My hair wasn’t long, but… according to the specifications my class was being taught, it wasn’t short.

My heart rebelled. “I’m not cutting my hair,” I said.

She was quiet.

“I’m not cutting it!” I insisted. “It’s not so long! It’s a really refined style — even Rabbi Falk would say so! It doesn’t look long. And besides, everything else I wear is tzniyusdig. My skirts and sleeves and necklines and tops are all perfectly kosher. I just can’t cut my hair as well!”

And then I stopped, hearing an echo of myself just a few short hours earlier.

It’s so easy to tell Hashem, You can have my dolls and teddy bear. My Shabbos and kashrus. My elbows and knees… but my pearls, my tzniyus, my hair — that’s mine.

I was at war with myself. How could I present myself in class, while failing to adhere to Rabbi Falk’s guidelines? And yet, how could I give up my hair, my look, the cute curls I wear to weddings and each Shabbos?

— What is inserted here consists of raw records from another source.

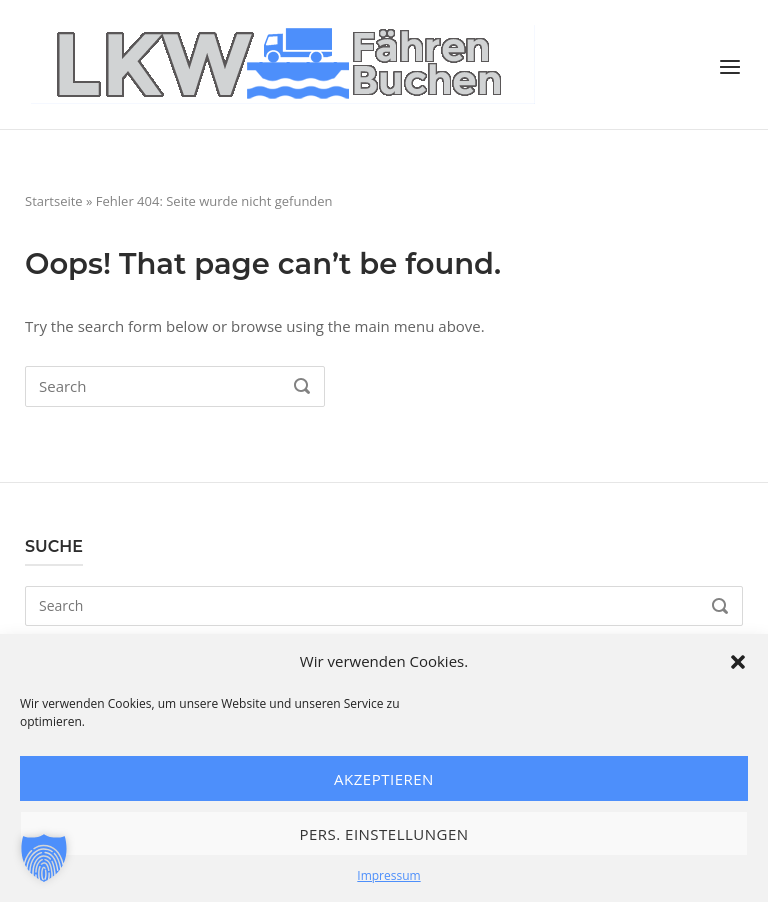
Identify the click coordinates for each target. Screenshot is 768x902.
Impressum (388, 875)
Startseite (54, 201)
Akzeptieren (384, 779)
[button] (738, 662)
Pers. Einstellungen (383, 834)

Jenny’s story has a heartwarming ending.

One night, her father found her sitting up in bed, lip trembling. As he approached to wish her goodnight, she thrust the precious bracelet into his hands. Her father reached into his pocket, and held out a string of genuine pearls. He had been waiting; waiting for her to give over the fake, the inconsequential, the cheap $5 alternative, so he could bestow upon her this most beautiful gift.

And I knew what I had to do.

After I shared my struggle and story with the class, my inspiring students created a new fad: The tzniyus cut, facilitated by a wonderful sheitelmacher/hairdresser who snipped the night away, as girl after girl gave up her inches for Hashem. In one night, over 70 inches were shorn and bagged and brought as a modern-day korban, by girls who have been tasked to give Hashem not their lives, but their very own pearl bracelets.

The next day, I entered the classroom to find a dozen girls waving bags of their own hair in my face, all brown and blonde and black and, oh, so beautiful. I couldn’t teach that class; I was overcome.

The previous evening, I had brushed my long hair and silently bid it goodbye. A few snips, a few seconds, and there lay my curls on the beige floor tiles of Oedi’s salon.

And now, gazing at these girls’ sacrifices, I was sure the Heavens were open, showering us with beautiful pearls of blessing.